### What the task asks
From the data underneath, reproduce exactly the stretch that begins at the line with "Given: Open Snapshots from the sidebar" and ends after the line with "The height and".

### Study material
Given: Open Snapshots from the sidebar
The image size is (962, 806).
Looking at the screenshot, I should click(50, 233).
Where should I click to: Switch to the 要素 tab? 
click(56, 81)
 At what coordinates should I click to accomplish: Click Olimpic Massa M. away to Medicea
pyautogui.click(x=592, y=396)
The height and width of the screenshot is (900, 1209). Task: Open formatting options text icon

--

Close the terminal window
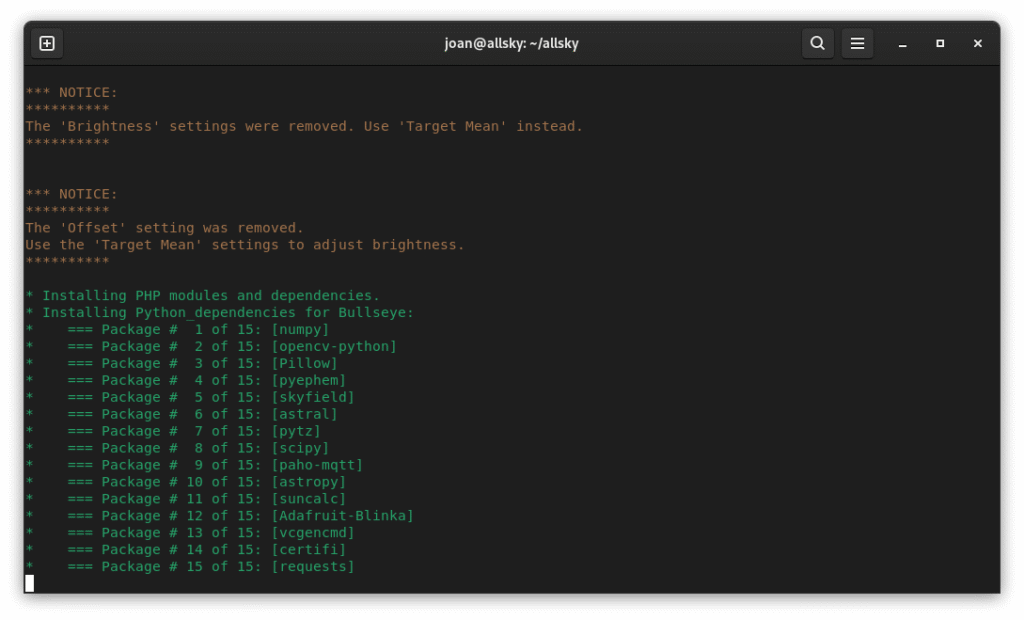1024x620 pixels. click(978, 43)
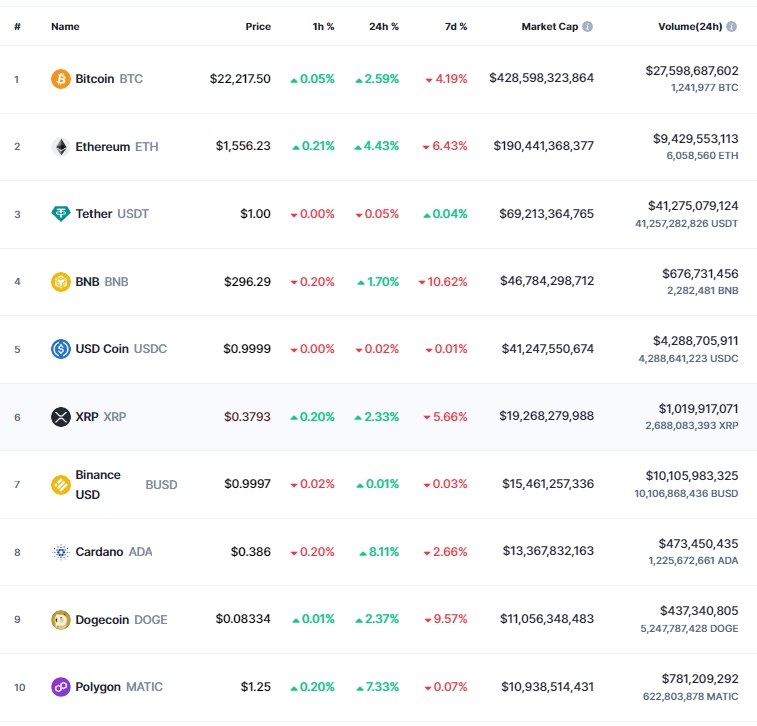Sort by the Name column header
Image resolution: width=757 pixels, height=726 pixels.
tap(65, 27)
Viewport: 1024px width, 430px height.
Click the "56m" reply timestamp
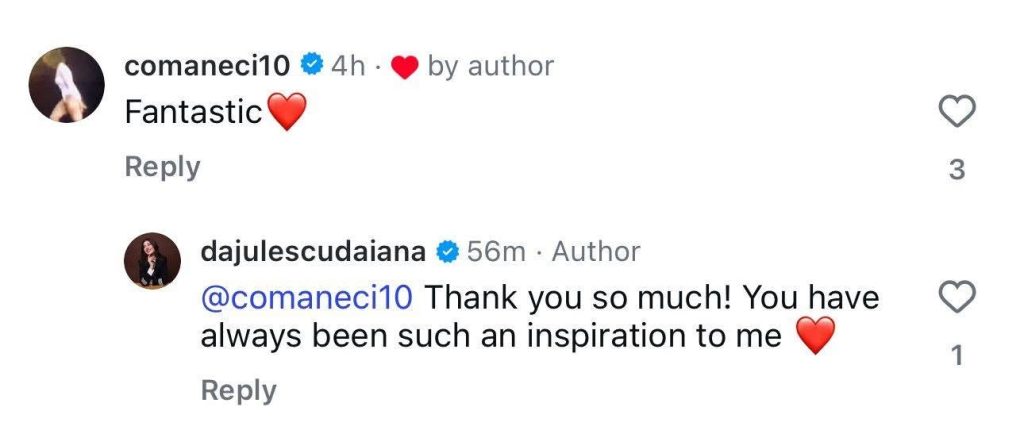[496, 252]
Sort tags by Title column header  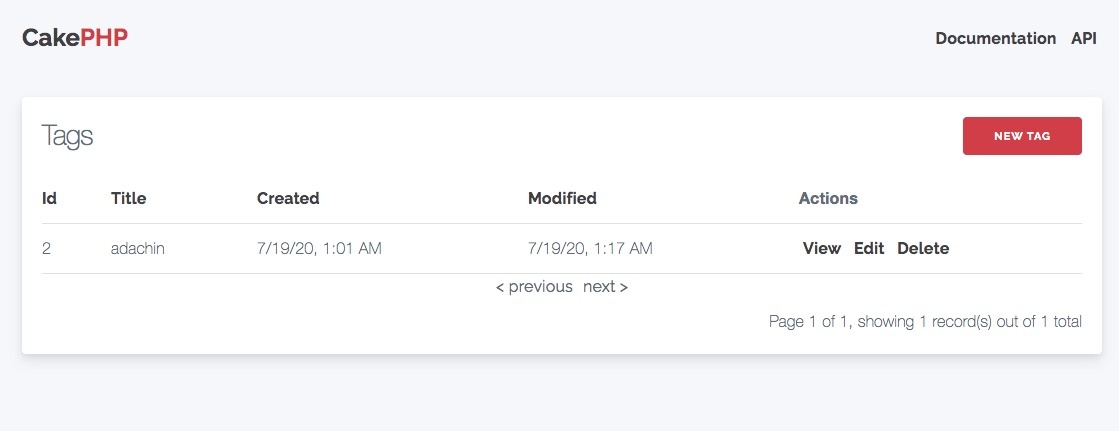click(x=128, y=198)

* * *

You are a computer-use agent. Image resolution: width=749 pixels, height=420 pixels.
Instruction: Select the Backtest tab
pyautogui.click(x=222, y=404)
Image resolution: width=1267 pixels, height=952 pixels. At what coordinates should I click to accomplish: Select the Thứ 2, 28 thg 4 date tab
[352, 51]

### Answer to the exercise
Given: Open Snapshots from the sidebar
The image size is (962, 806).
Looking at the screenshot, I should click(50, 233).
Where should I click to: Switch to the 要素 tab? 
click(56, 81)
 At what coordinates should I click to accomplish: Click Olimpic Massa M. away to Medicea
pyautogui.click(x=592, y=396)
The height and width of the screenshot is (900, 1209). Task: Open formatting options text icon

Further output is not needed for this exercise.